## Problem to solve
Could you set down exactly the lines in the records below between the line holding "1440x820 pixels." and the line holding "Click the Fulfilment", inclusive?
-------
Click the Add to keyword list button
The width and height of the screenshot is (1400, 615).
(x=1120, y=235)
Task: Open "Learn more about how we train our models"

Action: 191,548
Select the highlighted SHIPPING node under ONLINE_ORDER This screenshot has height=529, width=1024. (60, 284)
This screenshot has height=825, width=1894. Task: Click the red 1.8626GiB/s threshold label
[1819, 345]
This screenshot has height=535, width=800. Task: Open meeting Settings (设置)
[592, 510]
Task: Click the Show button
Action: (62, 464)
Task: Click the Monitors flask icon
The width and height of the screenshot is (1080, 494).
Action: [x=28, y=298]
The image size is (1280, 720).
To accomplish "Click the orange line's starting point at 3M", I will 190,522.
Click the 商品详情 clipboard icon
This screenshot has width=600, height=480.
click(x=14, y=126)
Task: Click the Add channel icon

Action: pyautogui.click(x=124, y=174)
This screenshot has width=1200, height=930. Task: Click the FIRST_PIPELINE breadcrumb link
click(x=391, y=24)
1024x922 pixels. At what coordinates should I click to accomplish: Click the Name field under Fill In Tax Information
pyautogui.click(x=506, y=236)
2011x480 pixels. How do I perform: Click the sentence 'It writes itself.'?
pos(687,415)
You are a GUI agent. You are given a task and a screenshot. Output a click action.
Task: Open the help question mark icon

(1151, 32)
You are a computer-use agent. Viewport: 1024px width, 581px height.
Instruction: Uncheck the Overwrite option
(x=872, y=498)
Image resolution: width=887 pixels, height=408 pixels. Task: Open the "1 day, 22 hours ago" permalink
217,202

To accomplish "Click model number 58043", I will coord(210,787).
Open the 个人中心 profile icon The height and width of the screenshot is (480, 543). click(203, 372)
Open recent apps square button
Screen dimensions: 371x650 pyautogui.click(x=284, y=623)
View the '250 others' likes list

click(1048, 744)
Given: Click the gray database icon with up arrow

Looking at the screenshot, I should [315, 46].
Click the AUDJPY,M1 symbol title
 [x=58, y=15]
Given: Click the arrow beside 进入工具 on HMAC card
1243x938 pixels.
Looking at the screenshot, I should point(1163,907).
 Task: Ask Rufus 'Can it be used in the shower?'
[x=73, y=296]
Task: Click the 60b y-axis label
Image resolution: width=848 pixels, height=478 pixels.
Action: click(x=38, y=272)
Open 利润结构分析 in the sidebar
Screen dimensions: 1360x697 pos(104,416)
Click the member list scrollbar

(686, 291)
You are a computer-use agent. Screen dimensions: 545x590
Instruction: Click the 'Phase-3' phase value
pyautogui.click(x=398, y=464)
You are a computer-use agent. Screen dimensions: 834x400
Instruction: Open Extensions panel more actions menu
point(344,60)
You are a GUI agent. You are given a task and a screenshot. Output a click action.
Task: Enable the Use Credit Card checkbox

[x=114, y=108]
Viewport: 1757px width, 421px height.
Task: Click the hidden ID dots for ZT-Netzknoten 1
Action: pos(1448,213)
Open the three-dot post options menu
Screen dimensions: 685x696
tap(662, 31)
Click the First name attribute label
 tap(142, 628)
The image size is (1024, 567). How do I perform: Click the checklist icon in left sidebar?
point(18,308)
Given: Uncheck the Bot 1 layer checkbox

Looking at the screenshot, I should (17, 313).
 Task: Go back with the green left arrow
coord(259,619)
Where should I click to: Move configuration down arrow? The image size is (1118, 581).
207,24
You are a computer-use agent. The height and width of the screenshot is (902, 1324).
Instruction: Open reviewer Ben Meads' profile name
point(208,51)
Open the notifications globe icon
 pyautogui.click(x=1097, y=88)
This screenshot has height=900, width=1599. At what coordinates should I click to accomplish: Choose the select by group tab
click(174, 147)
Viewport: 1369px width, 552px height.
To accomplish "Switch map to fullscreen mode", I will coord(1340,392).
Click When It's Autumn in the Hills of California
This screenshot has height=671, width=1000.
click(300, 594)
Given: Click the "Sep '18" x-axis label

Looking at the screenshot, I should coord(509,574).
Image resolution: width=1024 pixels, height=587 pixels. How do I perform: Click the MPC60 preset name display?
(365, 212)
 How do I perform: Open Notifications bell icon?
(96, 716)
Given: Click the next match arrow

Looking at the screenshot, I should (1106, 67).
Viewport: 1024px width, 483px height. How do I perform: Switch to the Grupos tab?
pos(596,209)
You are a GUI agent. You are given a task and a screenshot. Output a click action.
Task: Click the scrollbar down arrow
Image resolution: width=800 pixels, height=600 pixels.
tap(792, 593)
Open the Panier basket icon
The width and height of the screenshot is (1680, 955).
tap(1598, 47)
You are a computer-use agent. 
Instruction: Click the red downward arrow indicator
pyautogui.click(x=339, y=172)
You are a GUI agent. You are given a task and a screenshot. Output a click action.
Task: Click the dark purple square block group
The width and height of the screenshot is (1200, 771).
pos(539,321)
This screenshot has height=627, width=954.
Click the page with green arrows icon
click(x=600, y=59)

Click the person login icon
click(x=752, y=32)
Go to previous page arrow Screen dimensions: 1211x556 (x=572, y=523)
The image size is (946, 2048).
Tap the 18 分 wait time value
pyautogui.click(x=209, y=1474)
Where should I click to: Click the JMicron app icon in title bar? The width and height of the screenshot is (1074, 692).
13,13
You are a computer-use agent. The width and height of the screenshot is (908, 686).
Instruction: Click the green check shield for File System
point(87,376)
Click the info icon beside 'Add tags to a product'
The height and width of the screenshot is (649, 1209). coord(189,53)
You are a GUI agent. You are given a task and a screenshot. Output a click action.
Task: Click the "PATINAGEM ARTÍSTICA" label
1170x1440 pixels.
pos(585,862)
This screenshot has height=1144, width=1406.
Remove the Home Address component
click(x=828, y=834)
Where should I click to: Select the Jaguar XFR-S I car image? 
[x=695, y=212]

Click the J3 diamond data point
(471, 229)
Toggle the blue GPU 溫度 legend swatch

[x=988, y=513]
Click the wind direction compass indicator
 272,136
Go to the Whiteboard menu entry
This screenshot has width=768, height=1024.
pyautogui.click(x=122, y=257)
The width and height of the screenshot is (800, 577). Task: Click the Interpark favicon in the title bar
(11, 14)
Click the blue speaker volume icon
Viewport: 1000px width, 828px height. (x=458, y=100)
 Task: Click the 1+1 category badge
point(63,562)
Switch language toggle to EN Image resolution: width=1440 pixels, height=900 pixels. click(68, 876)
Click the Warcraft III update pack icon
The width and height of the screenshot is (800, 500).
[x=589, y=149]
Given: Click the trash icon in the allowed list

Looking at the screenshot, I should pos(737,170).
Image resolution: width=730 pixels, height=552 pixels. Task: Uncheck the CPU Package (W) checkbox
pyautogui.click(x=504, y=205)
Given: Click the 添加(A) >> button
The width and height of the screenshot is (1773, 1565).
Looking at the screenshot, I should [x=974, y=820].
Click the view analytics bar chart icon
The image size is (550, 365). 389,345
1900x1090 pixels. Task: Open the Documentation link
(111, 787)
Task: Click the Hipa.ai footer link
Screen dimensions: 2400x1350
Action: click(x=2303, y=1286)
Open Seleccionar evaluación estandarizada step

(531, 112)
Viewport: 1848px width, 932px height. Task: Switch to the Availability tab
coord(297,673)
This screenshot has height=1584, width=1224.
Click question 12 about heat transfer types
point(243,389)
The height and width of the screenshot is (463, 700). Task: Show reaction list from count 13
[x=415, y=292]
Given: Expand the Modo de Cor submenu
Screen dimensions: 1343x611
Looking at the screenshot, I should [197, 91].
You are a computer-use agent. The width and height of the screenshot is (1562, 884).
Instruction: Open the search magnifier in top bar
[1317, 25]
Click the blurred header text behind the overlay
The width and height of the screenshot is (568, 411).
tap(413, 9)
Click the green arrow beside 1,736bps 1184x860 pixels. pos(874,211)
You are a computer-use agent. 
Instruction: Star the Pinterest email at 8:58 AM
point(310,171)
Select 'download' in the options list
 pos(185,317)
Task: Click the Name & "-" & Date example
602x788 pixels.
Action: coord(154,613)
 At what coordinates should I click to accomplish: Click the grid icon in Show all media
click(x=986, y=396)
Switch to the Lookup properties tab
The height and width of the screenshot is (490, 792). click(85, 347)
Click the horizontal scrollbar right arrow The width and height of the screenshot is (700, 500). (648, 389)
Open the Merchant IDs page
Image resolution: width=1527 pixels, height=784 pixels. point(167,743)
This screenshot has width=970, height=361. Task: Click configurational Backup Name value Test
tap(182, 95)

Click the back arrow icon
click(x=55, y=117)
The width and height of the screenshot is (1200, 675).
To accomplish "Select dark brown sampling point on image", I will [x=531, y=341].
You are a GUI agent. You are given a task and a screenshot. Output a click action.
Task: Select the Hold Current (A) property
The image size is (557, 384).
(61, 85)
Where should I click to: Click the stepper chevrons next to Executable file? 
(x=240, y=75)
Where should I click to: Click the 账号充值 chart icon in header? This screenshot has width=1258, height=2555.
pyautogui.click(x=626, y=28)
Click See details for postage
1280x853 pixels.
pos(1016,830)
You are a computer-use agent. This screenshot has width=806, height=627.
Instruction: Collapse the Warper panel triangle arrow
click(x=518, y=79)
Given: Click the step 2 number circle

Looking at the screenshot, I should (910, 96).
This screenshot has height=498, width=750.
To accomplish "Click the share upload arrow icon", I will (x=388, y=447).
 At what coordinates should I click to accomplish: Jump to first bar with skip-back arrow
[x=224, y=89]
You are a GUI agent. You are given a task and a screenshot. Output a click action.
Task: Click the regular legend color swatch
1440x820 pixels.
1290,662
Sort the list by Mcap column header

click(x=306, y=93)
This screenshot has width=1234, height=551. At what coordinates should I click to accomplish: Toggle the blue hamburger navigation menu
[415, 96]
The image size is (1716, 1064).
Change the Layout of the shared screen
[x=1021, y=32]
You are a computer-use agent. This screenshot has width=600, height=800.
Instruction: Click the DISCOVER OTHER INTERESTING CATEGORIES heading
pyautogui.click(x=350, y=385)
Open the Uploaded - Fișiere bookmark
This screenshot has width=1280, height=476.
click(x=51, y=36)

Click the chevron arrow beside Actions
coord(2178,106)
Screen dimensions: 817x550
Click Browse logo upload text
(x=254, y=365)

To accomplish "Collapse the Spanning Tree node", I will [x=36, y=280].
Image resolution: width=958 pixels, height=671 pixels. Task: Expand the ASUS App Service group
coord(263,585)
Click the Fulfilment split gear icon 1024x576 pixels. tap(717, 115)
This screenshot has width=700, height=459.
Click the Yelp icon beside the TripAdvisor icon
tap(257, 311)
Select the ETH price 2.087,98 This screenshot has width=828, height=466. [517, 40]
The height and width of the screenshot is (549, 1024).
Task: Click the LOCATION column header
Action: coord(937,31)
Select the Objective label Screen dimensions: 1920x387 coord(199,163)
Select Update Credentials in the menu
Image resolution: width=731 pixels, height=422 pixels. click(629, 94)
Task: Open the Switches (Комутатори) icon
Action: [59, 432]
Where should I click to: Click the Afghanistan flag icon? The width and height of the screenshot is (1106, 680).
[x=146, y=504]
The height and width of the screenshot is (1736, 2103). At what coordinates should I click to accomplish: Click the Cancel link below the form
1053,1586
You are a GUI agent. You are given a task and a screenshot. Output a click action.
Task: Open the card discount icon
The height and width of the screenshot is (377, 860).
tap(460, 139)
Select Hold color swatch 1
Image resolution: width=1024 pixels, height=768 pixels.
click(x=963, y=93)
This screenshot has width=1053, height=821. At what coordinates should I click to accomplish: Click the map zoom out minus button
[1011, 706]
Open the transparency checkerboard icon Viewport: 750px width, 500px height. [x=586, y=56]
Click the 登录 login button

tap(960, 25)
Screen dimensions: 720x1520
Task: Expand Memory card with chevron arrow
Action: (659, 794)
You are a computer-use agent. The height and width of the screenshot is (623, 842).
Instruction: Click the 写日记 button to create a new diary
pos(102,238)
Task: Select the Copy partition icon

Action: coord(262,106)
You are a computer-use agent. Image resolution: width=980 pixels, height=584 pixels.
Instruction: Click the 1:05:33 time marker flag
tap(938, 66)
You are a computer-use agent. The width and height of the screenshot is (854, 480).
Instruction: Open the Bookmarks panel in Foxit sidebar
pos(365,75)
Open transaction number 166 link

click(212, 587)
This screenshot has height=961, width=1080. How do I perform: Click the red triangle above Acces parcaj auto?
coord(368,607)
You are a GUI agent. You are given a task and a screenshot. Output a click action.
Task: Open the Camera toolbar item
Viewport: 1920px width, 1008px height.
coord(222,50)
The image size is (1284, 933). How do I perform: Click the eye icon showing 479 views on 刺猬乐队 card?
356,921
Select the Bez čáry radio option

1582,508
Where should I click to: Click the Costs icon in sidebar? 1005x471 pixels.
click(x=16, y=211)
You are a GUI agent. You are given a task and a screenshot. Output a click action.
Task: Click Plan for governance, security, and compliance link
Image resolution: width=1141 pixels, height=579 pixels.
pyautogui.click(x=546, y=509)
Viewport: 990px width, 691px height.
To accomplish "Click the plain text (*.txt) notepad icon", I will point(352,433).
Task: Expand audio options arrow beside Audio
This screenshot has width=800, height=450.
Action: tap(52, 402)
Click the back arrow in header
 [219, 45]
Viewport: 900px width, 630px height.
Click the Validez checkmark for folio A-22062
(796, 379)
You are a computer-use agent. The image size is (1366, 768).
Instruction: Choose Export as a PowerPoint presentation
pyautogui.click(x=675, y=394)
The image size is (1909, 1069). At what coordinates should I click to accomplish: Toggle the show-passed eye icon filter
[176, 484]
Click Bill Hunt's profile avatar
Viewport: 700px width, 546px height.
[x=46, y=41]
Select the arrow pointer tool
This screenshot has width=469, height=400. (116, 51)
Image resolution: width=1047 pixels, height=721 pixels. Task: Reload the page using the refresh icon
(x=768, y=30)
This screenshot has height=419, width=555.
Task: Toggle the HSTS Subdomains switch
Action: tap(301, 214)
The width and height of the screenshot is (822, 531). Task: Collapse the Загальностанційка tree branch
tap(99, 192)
-------
## Result of this exercise
1440x820 pixels.
1290,662
Sort the list by Mcap column header

click(x=306, y=93)
This screenshot has width=1234, height=551. At what coordinates should I click to accomplish: Toggle the blue hamburger navigation menu
[415, 96]
The image size is (1716, 1064).
Change the Layout of the shared screen
[x=1021, y=32]
You are a computer-use agent. This screenshot has width=600, height=800.
Instruction: Click the DISCOVER OTHER INTERESTING CATEGORIES heading
pyautogui.click(x=350, y=385)
Open the Uploaded - Fișiere bookmark
This screenshot has width=1280, height=476.
click(x=51, y=36)

Click the chevron arrow beside Actions
coord(2178,106)
Screen dimensions: 817x550
Click Browse logo upload text
(x=254, y=365)

To accomplish "Collapse the Spanning Tree node", I will [x=36, y=280].
Image resolution: width=958 pixels, height=671 pixels. Task: Expand the ASUS App Service group
coord(263,585)
Click the Fulfilment split gear icon 1024x576 pixels. tap(717, 115)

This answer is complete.